** Problem to work on **
Output exactly those lines of the data that lie between the line containing "Task: Download the Offer template" and the final line, both ends counted.

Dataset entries
====================

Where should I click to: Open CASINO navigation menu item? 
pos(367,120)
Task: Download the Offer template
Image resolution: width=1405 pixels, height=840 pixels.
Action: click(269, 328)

====================

** Your response **
Task: Download the Offer template
Image resolution: width=1405 pixels, height=840 pixels.
Action: click(269, 328)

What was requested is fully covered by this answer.